Text shown:

* * *

The Deductibility of Criminal Restitution & The Claim of Right Doctrine

You have made it a habit to screen your calls, even since your mother gave Uncle Bill your direct line at work. Sure enough, 5:59 PM rolls around, and you have one foot physically out of your office door when your phone rings.

Mother of all that is good and holy…

As you put your briefcase down in the doorway and slowly amble back to your desk, you are at once relieved that it is not your boss with a rush assignment and utterly dismayed that it is Uncle Bill, and he appears to be leaving a message.

The voicemail light begins to blink, mocking you with each seizure-inducing strobe, and despite your better judgment you listen to the message. As you calmly slam the receiver back into the cradle, curse under your breath, and silently throw a tantrum in your mind, you set your head on the desk, try your best to remember your breathing exercises, and wish that you had the patience for more than two anger management classes.

Jedediah, the more enterprising of your two reprobate cousins, both of whom you believed were still locked away in the hoosegow, apparently came upon a bit of cash last year from his job Ned’s Tire Rack, which you always had the feeling was a front for a chop shop or an illegal reptile trade. Now, Bill didn’t precisely use the word “embezzlement,” but you have enough letters behind your name to be able to read between the lines.

The State of Florida has politely asked Jedidiah to return said funds (through a plea agreement), and Jedidiah did so without too much complaint. This would have been Jed’s third out (nine strikes), and he had become increasingly more receptive to the State’s suggestions of late, which, you suppose, is something.

After you explained to Jedediah that Al Capone was finally undone by failing to report his ill-gotten gains on his tax return, Jed has reported every penny that he has received both from above-board “enterprises” and decidedly below-board ones as well. Consequently, Jedediah reported the $97,000 he “came upon” from Ned’s Tire Rack (thus confirming your suspicion that they sold more than just used whitewalls).

After the third minute of the message, in which you learned that Aunt Ethel’s goiter was back, amongst other unnecessary details, Uncle Bill gets to the damn point. Young Jed wants to take a deduction for the restitution under the “claim of right” doctrine, and he wants your blessing to do so. Of course he does, you think to yourself.

You go home, hug the wife, kiss the babies, and walk the dog, but all the while the image of Ethel’s goiter and the question of Jed’s claim of right scheme plays on your subconscious. As per usual, you awaken at an absurdly early hour, drive into work, questioning each car you pass as to what they hell they are doing on the road at this hour, and log on to your favorite legal search engine (don’t lie, it’s Google).

* * *

Material provided:
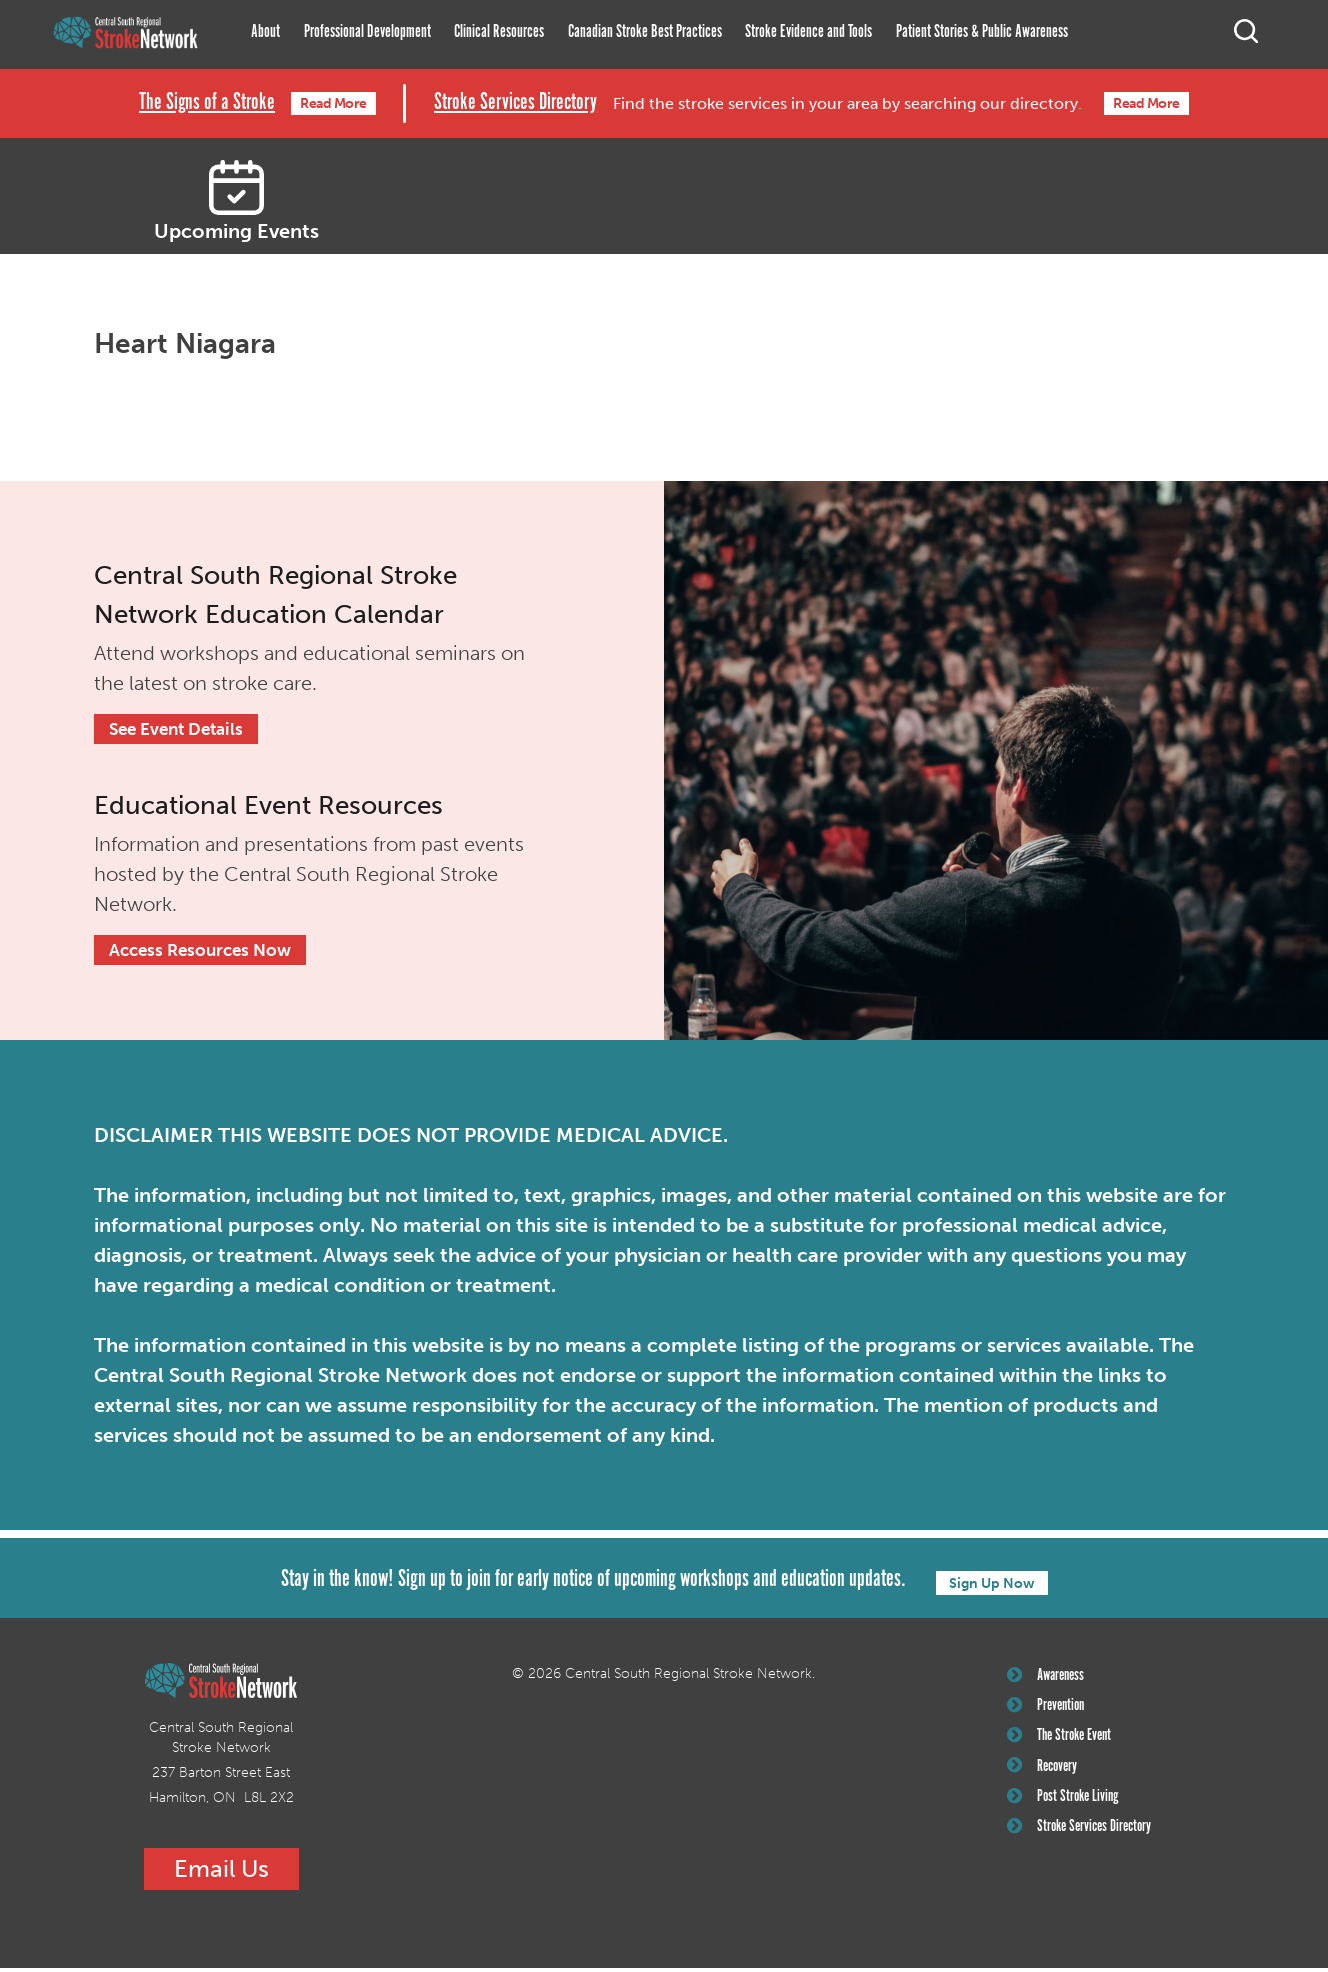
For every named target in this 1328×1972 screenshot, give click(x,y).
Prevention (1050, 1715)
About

* * *

Directions:
a - In the claim-of-right story, reproduce the passage from "The voicemail light" up to and including "between the lines.", with "voicemail" changed to "answering machine".
b - Check each statement against the claim-of-right story, answering yes or no and quoting the words that settle it: (i) the phone rings at 5:59 PM; (ii) the State of Florida got the funds back through a trial verdict; (iii) Jedediah reported the $97,000 from Ned's Tire Rack.
None of the data is needed for this work.

Per-task answers:
a -
The answering machine light begins to blink, mocking you with each seizure-inducing strobe, and despite your better judgment you listen to the message. As you calmly slam the receiver back into the cradle, curse under your breath, and silently throw a tantrum in your mind, you set your head on the desk, try your best to remember your breathing exercises, and wish that you had the patience for more than two anger management classes.

Jedediah, the more enterprising of your two reprobate cousins, both of whom you believed were still locked away in the hoosegow, apparently came upon a bit of cash last year from his job Ned’s Tire Rack, which you always had the feeling was a front for a chop shop or an illegal reptile trade. Now, Bill didn’t precisely use the word “embezzlement,” but you have enough letters behind your name to be able to read between the lines.

b -
(i) Yes: "Sure enough, 5:59 PM rolls around, and you have one foot physically out of your office door when your phone rings."
(ii) No: "The State of Florida has politely asked Jedidiah to return said funds (through a plea agreement)"
(iii) Yes: "Consequently, Jedediah reported the $97,000 he “came upon” from Ned’s Tire Rack"